Text provided |
——
If the memory die failure anticipation system determines (360) that the first performance characteristic matches the second performance characteristic, a first memory die failure determination method (400) (indicated by the letter A) is initiated. However, if the memory die failure anticipation system determines (360) that the first performance characteristic does not match the second performance characteristic, a second memory die failure determination method (500), indicated by the letter B, is initiated. The first memory die failure determination method 400 will be described with respect to FIG. 4 and the second memory die failure determination method 500 will be described with respect to FIG. 5.

FIG. 4 illustrates a method 400 for determining whether a memory die is failing according to an example. In an example, the method 400 is executed by a memory die failure anticipation system of a data storage device, such as, for example, the memory die failure anticipation system 180 shown and described with respect to FIG. 1. In an example, the method 400 is also used to determine whether to initiate a relocation operation.

When determining whether to initiate the relocation operation, the memory die failure anticipation system selects (410) one or more memory blocks of the memory die that is being analyzed (e.g., the first memory die 165 (FIG. 1)). Each memory block is erased (420) and the memory die failure anticipation system checks and/or determines (430) the failure status of each of the one or more memory blocks such as previously described.

The memory die failure anticipation system then determines (440), based on the failure status, whether a single memory block has failed or whether multiple memory blocks have failed. If the memory die failure anticipation system determines (440) that a single memory block has failed, the memory die failure anticipation system marks (450) the single memory block as a grown bad block. The method 300 shown and described with respect to FIG. 3 may then be repeated.
——
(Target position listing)

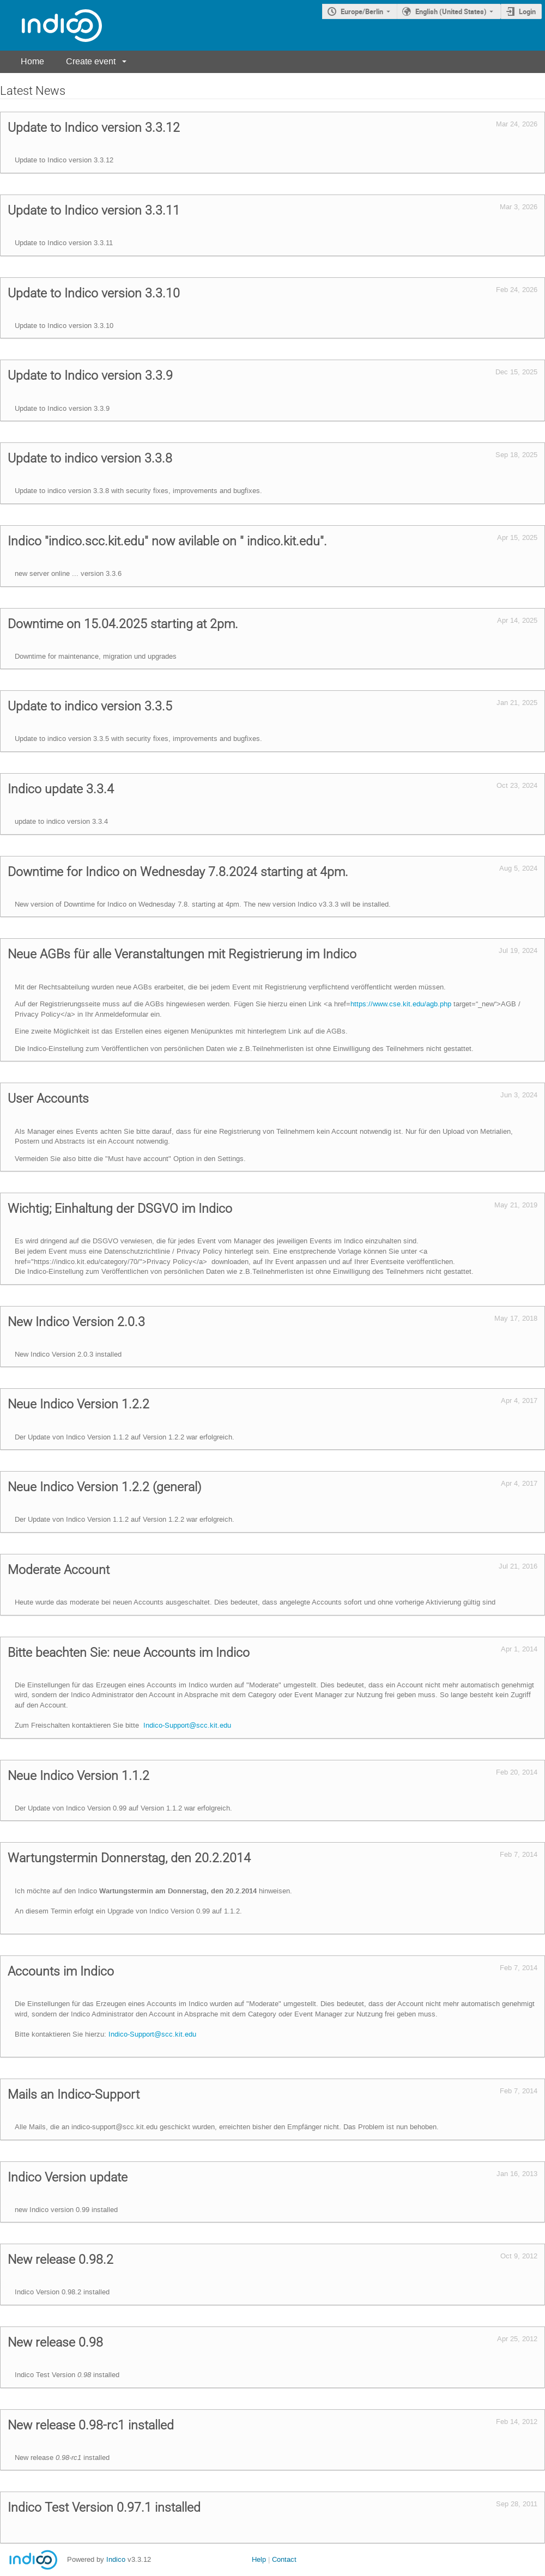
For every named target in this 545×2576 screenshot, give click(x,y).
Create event (91, 61)
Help (259, 2559)
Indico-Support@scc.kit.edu (187, 1725)
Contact (284, 2559)
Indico (115, 2559)
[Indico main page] (51, 25)
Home (32, 61)
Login (527, 11)
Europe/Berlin (362, 11)
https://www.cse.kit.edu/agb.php (400, 1003)
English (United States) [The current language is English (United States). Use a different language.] (451, 11)
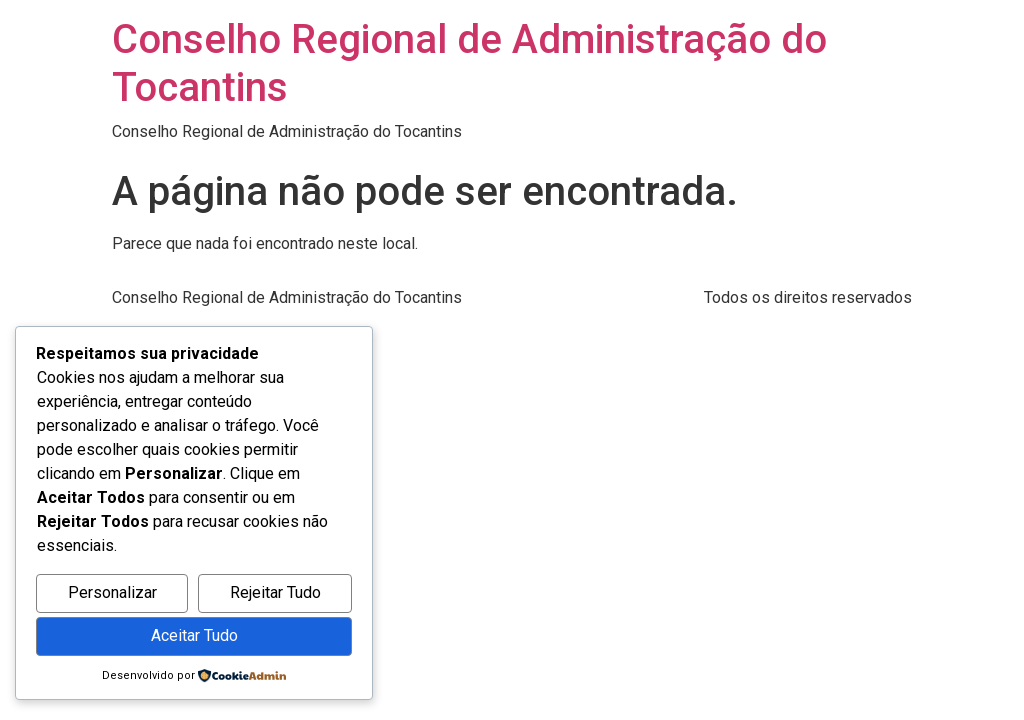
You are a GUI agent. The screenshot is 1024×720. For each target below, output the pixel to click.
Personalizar (112, 592)
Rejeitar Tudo (275, 592)
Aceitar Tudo (194, 635)
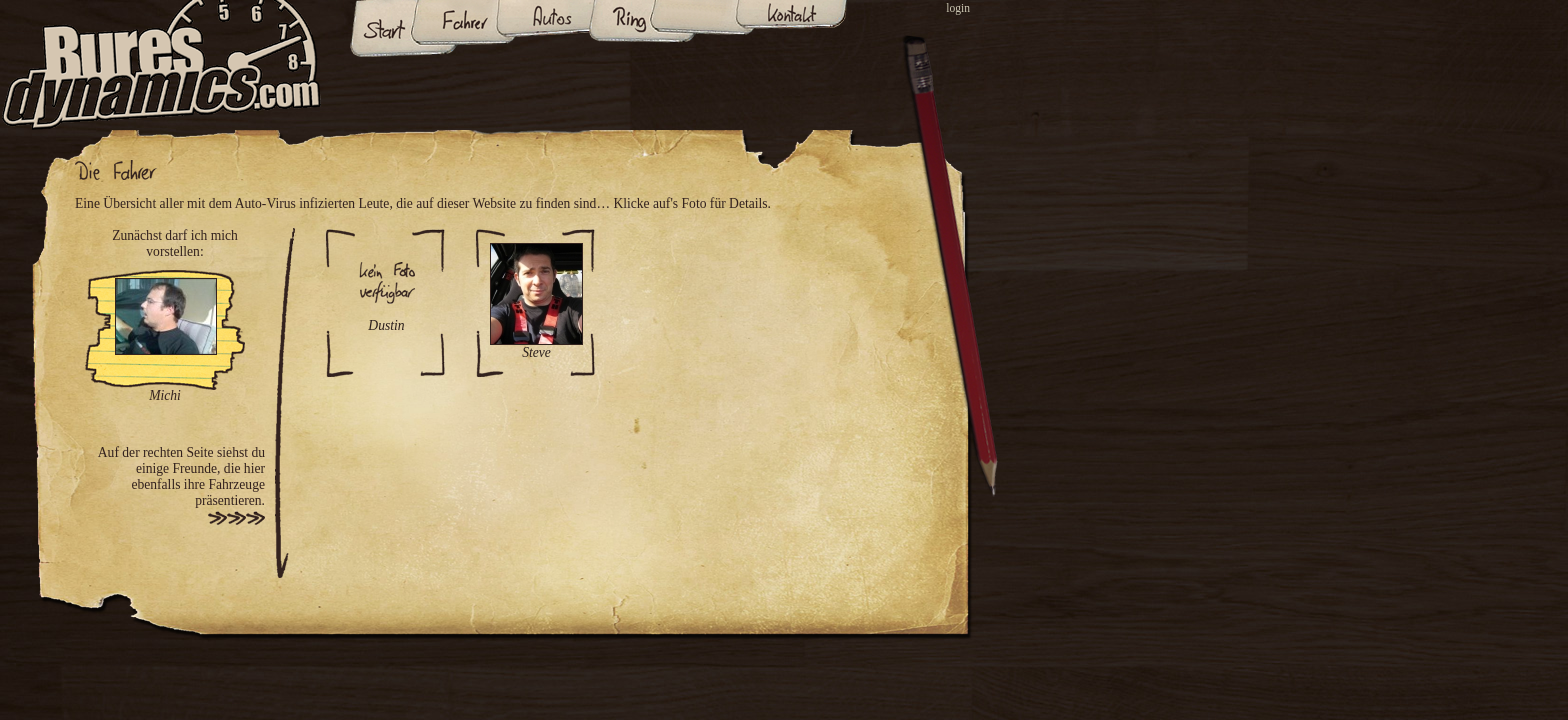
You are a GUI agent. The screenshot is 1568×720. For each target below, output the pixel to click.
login (958, 8)
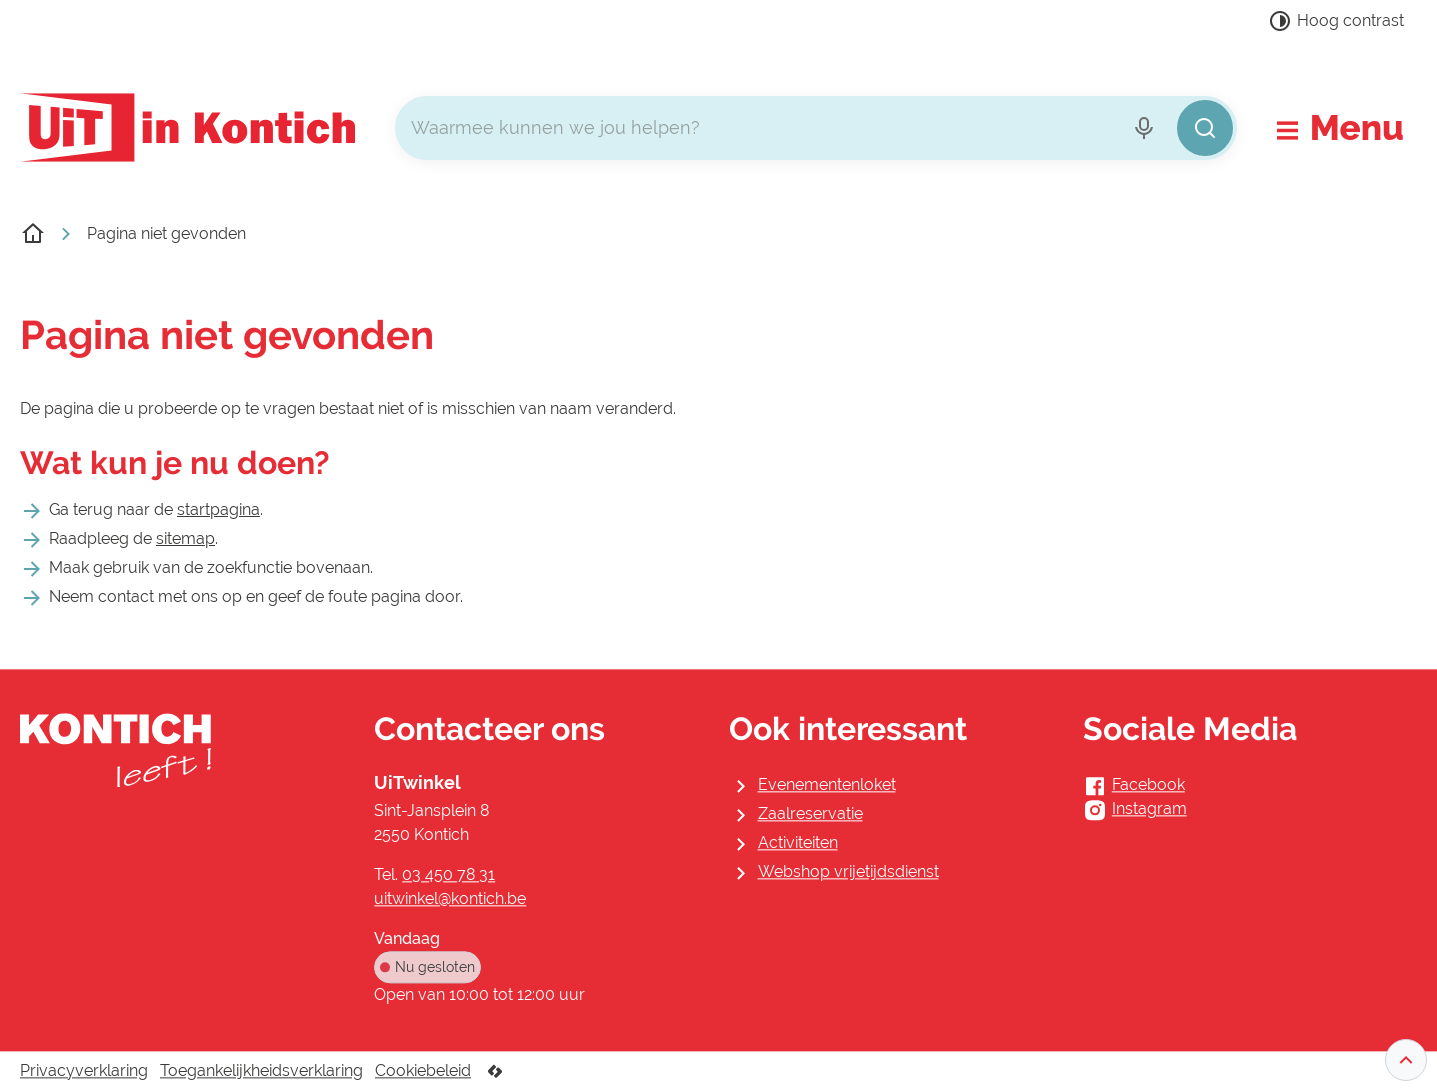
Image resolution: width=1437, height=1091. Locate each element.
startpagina (218, 509)
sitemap (185, 538)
——
Prompt | In the memory die failure text, what does the system do when it determines that a single memory block has failed? The listing is drawn from a separate source, not from the text.

Task result | It marks that memory block as a grown bad block.